■ WHAT IS REQUIRED ■
Your copy should begin at the line containing "Toggle the fit page view button" and end at the last line of the records; transcribe those lines exactly and leave out every picture.

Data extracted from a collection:
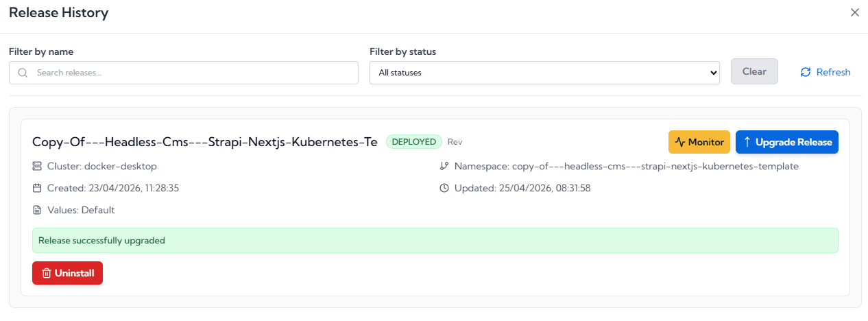Click the up arrow icon on Upgrade Release
Viewport: 868px width, 321px height.
(747, 142)
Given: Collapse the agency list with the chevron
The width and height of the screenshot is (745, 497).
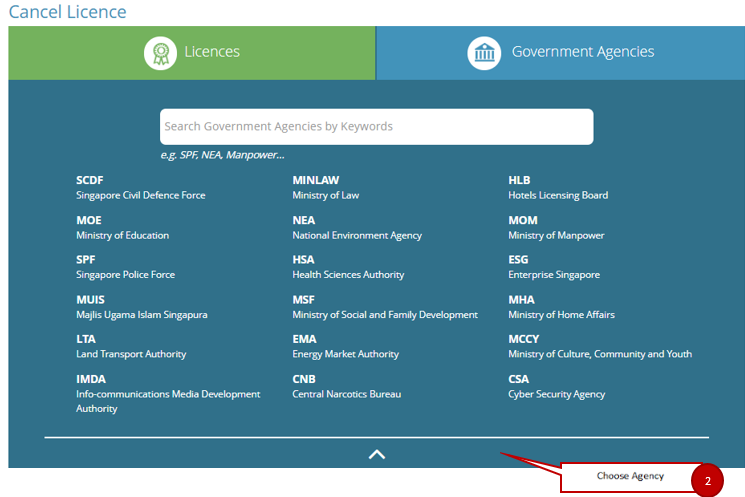Looking at the screenshot, I should click(x=376, y=454).
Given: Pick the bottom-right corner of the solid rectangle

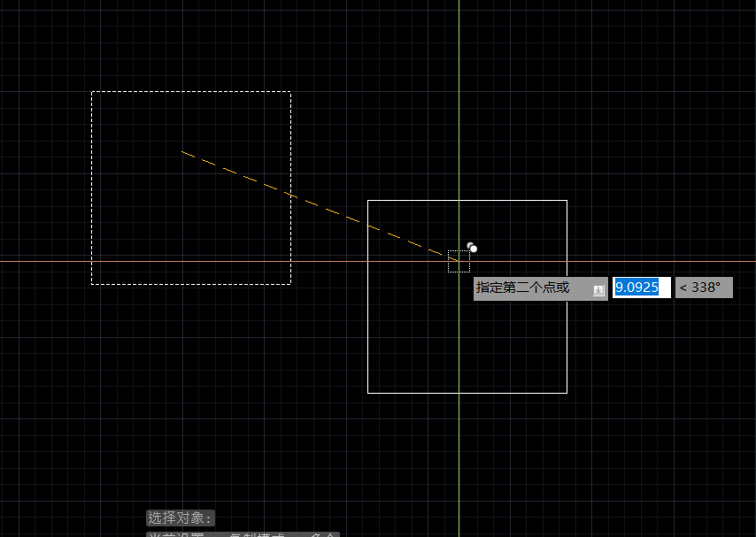Looking at the screenshot, I should pos(567,393).
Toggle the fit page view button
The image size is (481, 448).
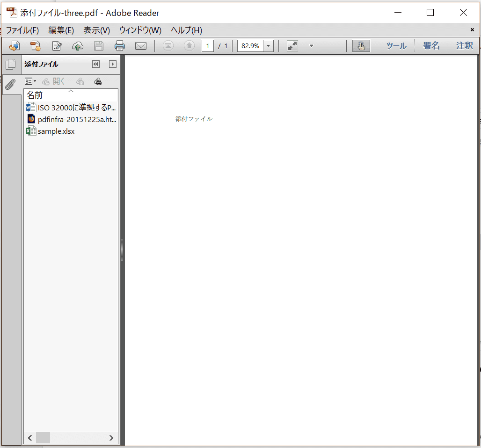292,46
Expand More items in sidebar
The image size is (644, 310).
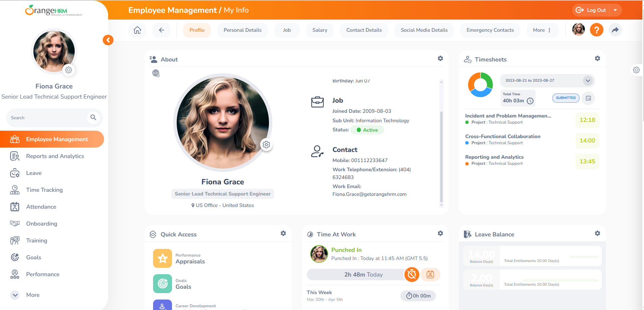[15, 295]
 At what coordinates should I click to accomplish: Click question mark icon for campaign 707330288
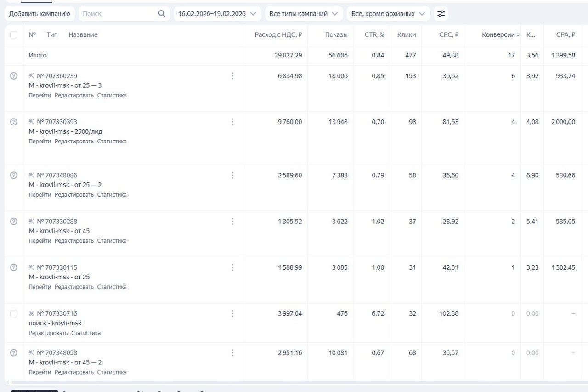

■ WORKED SOLUTION ■
Toggle the fit page view button
The image size is (481, 448).
292,46
Expand More items in sidebar
The image size is (644, 310).
[15, 295]
 At what coordinates should I click to accomplish: Click question mark icon for campaign 707330288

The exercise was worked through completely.